▸ Recorded data
□ □ □ □ □ □ □

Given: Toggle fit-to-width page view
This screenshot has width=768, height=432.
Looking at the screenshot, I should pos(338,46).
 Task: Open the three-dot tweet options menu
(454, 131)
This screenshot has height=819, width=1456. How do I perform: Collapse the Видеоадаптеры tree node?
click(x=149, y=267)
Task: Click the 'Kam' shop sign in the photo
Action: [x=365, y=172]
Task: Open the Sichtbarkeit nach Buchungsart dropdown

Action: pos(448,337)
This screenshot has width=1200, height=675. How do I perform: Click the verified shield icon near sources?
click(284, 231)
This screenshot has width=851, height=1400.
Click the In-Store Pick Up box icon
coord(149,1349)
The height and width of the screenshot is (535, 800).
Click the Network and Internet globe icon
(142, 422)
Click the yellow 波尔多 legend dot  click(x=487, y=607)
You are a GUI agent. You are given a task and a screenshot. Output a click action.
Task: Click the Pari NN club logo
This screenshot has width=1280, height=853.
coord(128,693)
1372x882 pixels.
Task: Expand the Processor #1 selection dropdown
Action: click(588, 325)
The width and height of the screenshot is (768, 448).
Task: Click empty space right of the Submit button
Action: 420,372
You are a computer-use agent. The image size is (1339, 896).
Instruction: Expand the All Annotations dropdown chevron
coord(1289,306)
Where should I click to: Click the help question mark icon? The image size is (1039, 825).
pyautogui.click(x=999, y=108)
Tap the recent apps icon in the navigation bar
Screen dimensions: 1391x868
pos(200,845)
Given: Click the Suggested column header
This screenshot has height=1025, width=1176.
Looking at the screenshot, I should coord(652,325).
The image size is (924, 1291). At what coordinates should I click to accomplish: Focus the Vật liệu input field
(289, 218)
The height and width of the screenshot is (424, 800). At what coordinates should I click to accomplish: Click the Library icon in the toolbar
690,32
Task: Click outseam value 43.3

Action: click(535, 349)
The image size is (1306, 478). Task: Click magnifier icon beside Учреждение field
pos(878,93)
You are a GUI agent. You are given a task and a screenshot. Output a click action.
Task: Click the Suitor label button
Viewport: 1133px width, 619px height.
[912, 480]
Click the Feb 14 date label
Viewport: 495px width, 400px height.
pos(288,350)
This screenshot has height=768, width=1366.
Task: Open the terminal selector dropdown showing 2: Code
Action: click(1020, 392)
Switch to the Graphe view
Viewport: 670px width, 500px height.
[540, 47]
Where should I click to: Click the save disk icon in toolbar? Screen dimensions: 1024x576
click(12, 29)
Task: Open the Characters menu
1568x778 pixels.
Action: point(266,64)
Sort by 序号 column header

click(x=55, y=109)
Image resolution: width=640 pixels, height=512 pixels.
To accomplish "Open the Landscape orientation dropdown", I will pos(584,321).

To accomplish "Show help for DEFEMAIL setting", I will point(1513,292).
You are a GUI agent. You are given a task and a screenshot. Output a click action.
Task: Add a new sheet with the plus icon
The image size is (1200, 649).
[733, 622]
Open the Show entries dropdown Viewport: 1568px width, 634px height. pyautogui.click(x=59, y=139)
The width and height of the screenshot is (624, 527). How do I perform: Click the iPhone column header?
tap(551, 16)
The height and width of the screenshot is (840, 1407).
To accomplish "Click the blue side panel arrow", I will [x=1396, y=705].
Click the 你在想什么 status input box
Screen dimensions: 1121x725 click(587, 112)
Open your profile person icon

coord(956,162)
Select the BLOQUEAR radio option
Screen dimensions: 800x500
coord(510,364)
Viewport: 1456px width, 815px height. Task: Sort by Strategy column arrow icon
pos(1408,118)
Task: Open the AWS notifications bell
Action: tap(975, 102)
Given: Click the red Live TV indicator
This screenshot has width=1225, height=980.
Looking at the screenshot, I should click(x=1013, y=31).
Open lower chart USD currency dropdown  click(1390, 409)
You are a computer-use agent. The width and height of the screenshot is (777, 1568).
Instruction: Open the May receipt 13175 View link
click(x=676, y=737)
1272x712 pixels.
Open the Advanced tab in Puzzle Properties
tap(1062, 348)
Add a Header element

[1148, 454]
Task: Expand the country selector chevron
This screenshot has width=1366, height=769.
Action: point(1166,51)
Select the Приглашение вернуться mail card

□ □ □ □ □ □ □

Return all of the rows above word for word, leaving nothing out and changing nothing.

▸ THE SOLUTION
Given: Toggle fit-to-width page view
This screenshot has width=768, height=432.
Looking at the screenshot, I should pos(338,46).
 Task: Open the three-dot tweet options menu
(454, 131)
This screenshot has height=819, width=1456. How do I perform: Collapse the Видеоадаптеры tree node?
click(x=149, y=267)
Task: Click the 'Kam' shop sign in the photo
Action: [x=365, y=172]
Task: Open the Sichtbarkeit nach Buchungsart dropdown

Action: pos(448,337)
This screenshot has width=1200, height=675. How do I perform: Click the verified shield icon near sources?
click(284, 231)
This screenshot has width=851, height=1400.
Click the In-Store Pick Up box icon
coord(149,1349)
The height and width of the screenshot is (535, 800).
Click the Network and Internet globe icon
(142, 422)
Click the yellow 波尔多 legend dot  click(x=487, y=607)
You are a GUI agent. You are given a task and a screenshot. Output a click action.
Task: Click the Pari NN club logo
This screenshot has width=1280, height=853.
coord(128,693)
1372x882 pixels.
Task: Expand the Processor #1 selection dropdown
Action: click(588, 325)
The width and height of the screenshot is (768, 448).
Task: Click empty space right of the Submit button
Action: 420,372
You are a computer-use agent. The image size is (1339, 896).
Instruction: Expand the All Annotations dropdown chevron
coord(1289,306)
Where should I click to: Click the help question mark icon? The image size is (1039, 825).
pyautogui.click(x=999, y=108)
Tap the recent apps icon in the navigation bar
Screen dimensions: 1391x868
pos(200,845)
Given: Click the Suggested column header
This screenshot has height=1025, width=1176.
Looking at the screenshot, I should coord(652,325).
The image size is (924, 1291). At what coordinates should I click to accomplish: Focus the Vật liệu input field
(289, 218)
The height and width of the screenshot is (424, 800). At what coordinates should I click to accomplish: Click the Library icon in the toolbar
690,32
Task: Click outseam value 43.3

Action: click(535, 349)
The image size is (1306, 478). Task: Click magnifier icon beside Учреждение field
pos(878,93)
You are a GUI agent. You are given a task and a screenshot. Output a click action.
Task: Click the Suitor label button
Viewport: 1133px width, 619px height.
[912, 480]
Click the Feb 14 date label
Viewport: 495px width, 400px height.
pos(288,350)
This screenshot has height=768, width=1366.
Task: Open the terminal selector dropdown showing 2: Code
Action: click(1020, 392)
Switch to the Graphe view
Viewport: 670px width, 500px height.
[540, 47]
Where should I click to: Click the save disk icon in toolbar? Screen dimensions: 1024x576
click(12, 29)
Task: Open the Characters menu
1568x778 pixels.
Action: point(266,64)
Sort by 序号 column header

click(x=55, y=109)
Image resolution: width=640 pixels, height=512 pixels.
To accomplish "Open the Landscape orientation dropdown", I will pos(584,321).

To accomplish "Show help for DEFEMAIL setting", I will point(1513,292).
You are a GUI agent. You are given a task and a screenshot. Output a click action.
Task: Add a new sheet with the plus icon
The image size is (1200, 649).
[733, 622]
Open the Show entries dropdown Viewport: 1568px width, 634px height. pyautogui.click(x=59, y=139)
The width and height of the screenshot is (624, 527). How do I perform: Click the iPhone column header?
tap(551, 16)
The height and width of the screenshot is (840, 1407).
To accomplish "Click the blue side panel arrow", I will [x=1396, y=705].
Click the 你在想什么 status input box
Screen dimensions: 1121x725 click(587, 112)
Open your profile person icon

coord(956,162)
Select the BLOQUEAR radio option
Screen dimensions: 800x500
coord(510,364)
Viewport: 1456px width, 815px height. Task: Sort by Strategy column arrow icon
pos(1408,118)
Task: Open the AWS notifications bell
Action: tap(975, 102)
Given: Click the red Live TV indicator
This screenshot has width=1225, height=980.
Looking at the screenshot, I should click(x=1013, y=31).
Open lower chart USD currency dropdown  click(1390, 409)
You are a computer-use agent. The width and height of the screenshot is (777, 1568).
Instruction: Open the May receipt 13175 View link
click(x=676, y=737)
1272x712 pixels.
Open the Advanced tab in Puzzle Properties
tap(1062, 348)
Add a Header element

[1148, 454]
Task: Expand the country selector chevron
This screenshot has width=1366, height=769.
Action: point(1166,51)
Select the Приглашение вернуться mail card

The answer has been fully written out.